Rbi Policy: Sharp rise in inflation estimate to 5.7% from 4.5% assuming $100 oil. Exit Q4 fy23 estimated 5.1%. Present Repo rate at 4%. If India has to move to a 0% real interest rate i.e. inflation – interest rate = 0, we need a 1% interest rate hike. 4 rate increases of a quarter each?
— Uday Kotak (@udaykotak) Apr 10, 2022
The RBI governor stated that inflation was expected to be 5.7 percent in 2022-23, with Q1 at 6.3 percent, Q2 at 5.8 percent, Q3 at 5.4 percent and Q4 at 5.1 percent.
The governor stated that these estimates were based on the fact that crude oil prices would remain high, averaging around $100 a barrel in FY 22-23 as a result of ongoing geopolitical tensions.
It is clear that inflation, rather than growth, appears to be the main concern of the RBI. As the COVID crisis appeared to be ending, production started to ramp up and supply chain concerns were gradually allayed.

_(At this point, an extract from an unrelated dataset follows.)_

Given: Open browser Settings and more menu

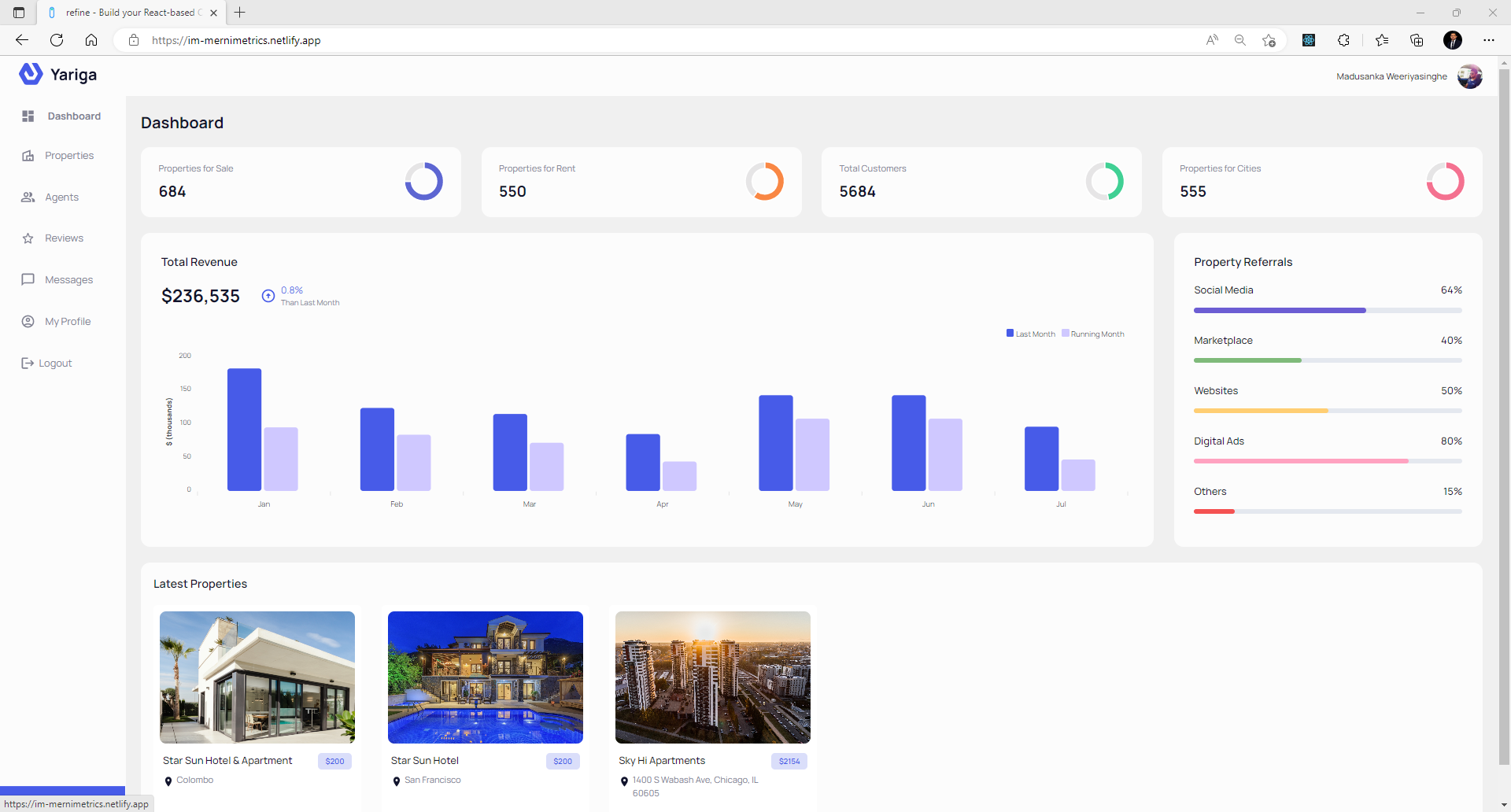Looking at the screenshot, I should [1488, 40].
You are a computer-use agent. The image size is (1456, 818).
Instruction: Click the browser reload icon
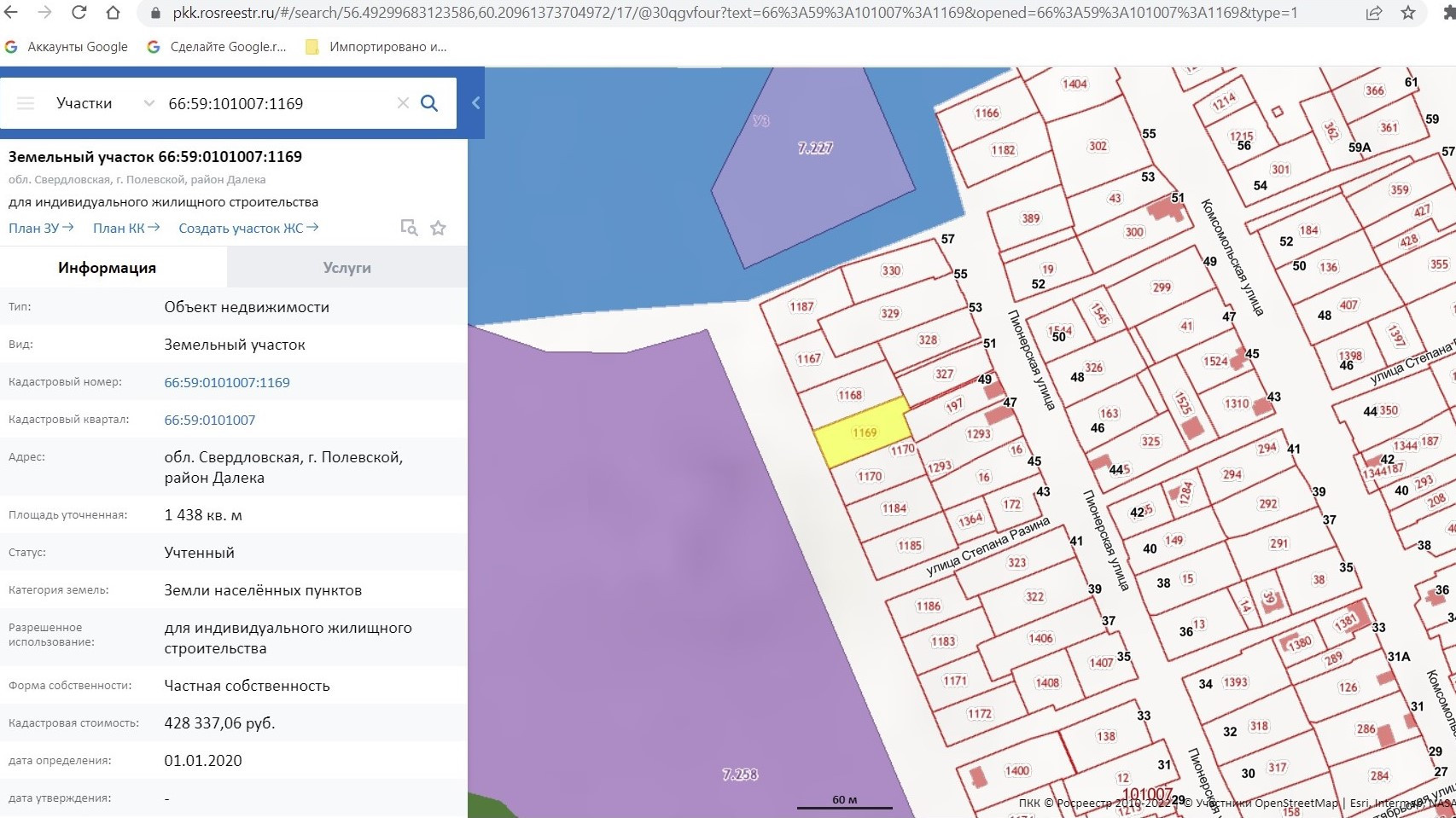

The RBI could therefore have expected inflation to fall. But the Russian invasion of Ukraine has changed the situation. Supply chain concerns have resurfaced and the supply of critical raw materials has been disrupted.
Russia and Ukraine are major producers of a variety of essential commodities, including crude oil. After the Russian invasion of Ukraine, the prices of these goods rose.
As a result, the RBI predicts that inflation will rise rather than fall. Still, the central bank expects inflation to decline with each quarter of the current fiscal year.
But these stats could rise if the price of crude oil rises and stays above $100 a barrel, or if India gets less rain than forecast.